Earlier this year Haileybury sent its first pair of GAP year volunteers, Ben Daniels and Charlotte Gillis, to Uganda. The two have been trained in the use of the construction technique and have helped build the classroom at Lords Meade Vocational College. They are now engaged in promoting the technology in schools and in the community around the town of Jinja, on the shores of Lake Victoria.

Godfrey Kiganga, Headmaster of Lords Meade Vocational College, says that, thanks to the building work, the school can now house its deputy head teachers on campus, and no longer have to have two lessons sharing a classroom.

"We have also learned about ISSB, thus helping to save the Ugandan rainforests and our environment, while benefiting from much decreased prices.

"Both Ben and Charlotte jumped in feet first at the beginning of their placement, eager to learn a lot about ISSB so they could pass it on.
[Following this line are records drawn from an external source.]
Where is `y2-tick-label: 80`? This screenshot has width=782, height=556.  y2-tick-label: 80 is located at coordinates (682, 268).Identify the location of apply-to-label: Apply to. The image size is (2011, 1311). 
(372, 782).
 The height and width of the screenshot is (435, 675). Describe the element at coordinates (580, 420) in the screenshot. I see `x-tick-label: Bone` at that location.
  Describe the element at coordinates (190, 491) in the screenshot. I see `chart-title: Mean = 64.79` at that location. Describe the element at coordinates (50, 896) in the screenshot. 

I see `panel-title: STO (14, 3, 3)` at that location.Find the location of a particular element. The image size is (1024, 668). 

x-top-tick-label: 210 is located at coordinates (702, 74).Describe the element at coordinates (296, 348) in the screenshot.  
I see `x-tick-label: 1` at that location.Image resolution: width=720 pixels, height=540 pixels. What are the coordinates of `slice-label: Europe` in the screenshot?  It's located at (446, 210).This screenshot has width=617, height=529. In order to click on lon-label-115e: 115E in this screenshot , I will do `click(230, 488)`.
I’m sure it was very daunting, coming to Africa for six months, having never seen the technology they will be promoting in Uganda, but they both settled in very well, learned a great deal, and become experts in the technology.

"They have learned that, in Uganda, we do care about the environment and that it is up to the communities, schools and training institutes to help save it, not just governments," he adds.

The technology has been endorsed by Hilary Benn, Secretary of State for International Development, who says: "I very much endorse the benefits associated with [this] technology. The fact that the blocks do not need firing saves on fuels and greenhouse gasses and the technology lends itself to employment creation."

In the short term, the HYT anticipates constructing more staff houses and classroom blocks in Ugandan schools, together with promoting a range of alternative technologies. In addition, a Ugandan student will be sponsored annually through the Engineering Faculty of Makerere University and a course in Alternative Technology is being devised that will be introduced into schools in the near future.

The HYT will continue to send GAP year students to work alongside Ugandan school leavers on projects and in promoting alternative technology in schools’ curricula.